Fix bug of image parser and prompt of parser supports customization (#10319)

### What problem does this PR solve? BugFix: ERROR: KeyError: 'llm_id' Feat: The prompt of the describe picture in cv_model supports customization #10320 ### Type of change - [x] Bug Fix (non-breaking change which fixes an issue) - [x] New Feature (non-breaking change which adds functionality)

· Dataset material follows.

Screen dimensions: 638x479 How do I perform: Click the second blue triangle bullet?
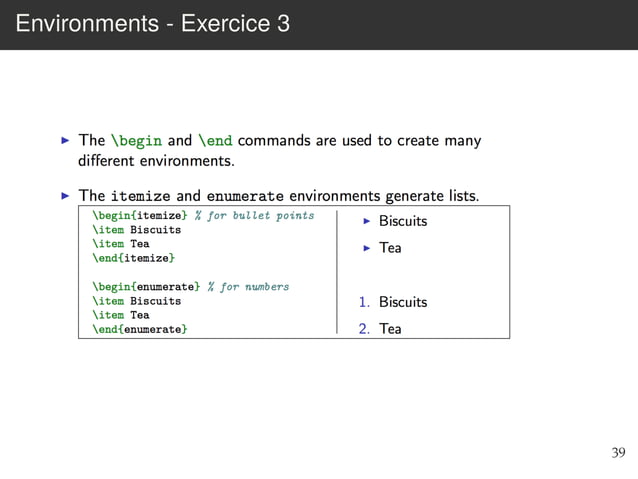(x=65, y=196)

2025-12-08 20:42:30 +08:00 · 2025-09-28 12:47:36 +08:00
parent 3521eb61fe
commit 4996dcb0eb
7 changed files with 30 additions and 3 deletions
--- a/rag/flow/parser/parser.py
+++ b/rag/flow/parser/parser.py
@ -108,8 +108,9 @@ class ParserParam(ProcessParamBase):
                "parse_method": "ocr",
                "llm_id": "",
                "lang": "Chinese",
+                "system_prompt": "",
                "suffix": ["jpg", "jpeg", "png", "gif"],
-                "output_format": "json",
+                "output_format": "text",
            },
            "email": {
                "suffix": [
@ -329,11 +330,16 @@ class Parser(ProcessBase):
        else:
            lang = conf["lang"]
            # use VLM to describe the picture
-            cv_model = LLMBundle(self._canvas.get_tenant_id(), LLMType.IMAGE2TEXT, llm_name=conf["llm_id"], lang=lang)
+            cv_model = LLMBundle(self._canvas.get_tenant_id(), LLMType.IMAGE2TEXT, llm_name=conf["parse_method"], lang=lang)
            img_binary = io.BytesIO()
            img.save(img_binary, format="JPEG")
            img_binary.seek(0)
-            txt = cv_model.describe(img_binary.read())
+
+            system_prompt = conf.get("system_prompt")
+            if system_prompt:
+                txt = cv_model.describe_with_prompt(img_binary.read(), system_prompt)
+            else:
+                txt = cv_model.describe(img_binary.read())

        self.set_output("text", txt)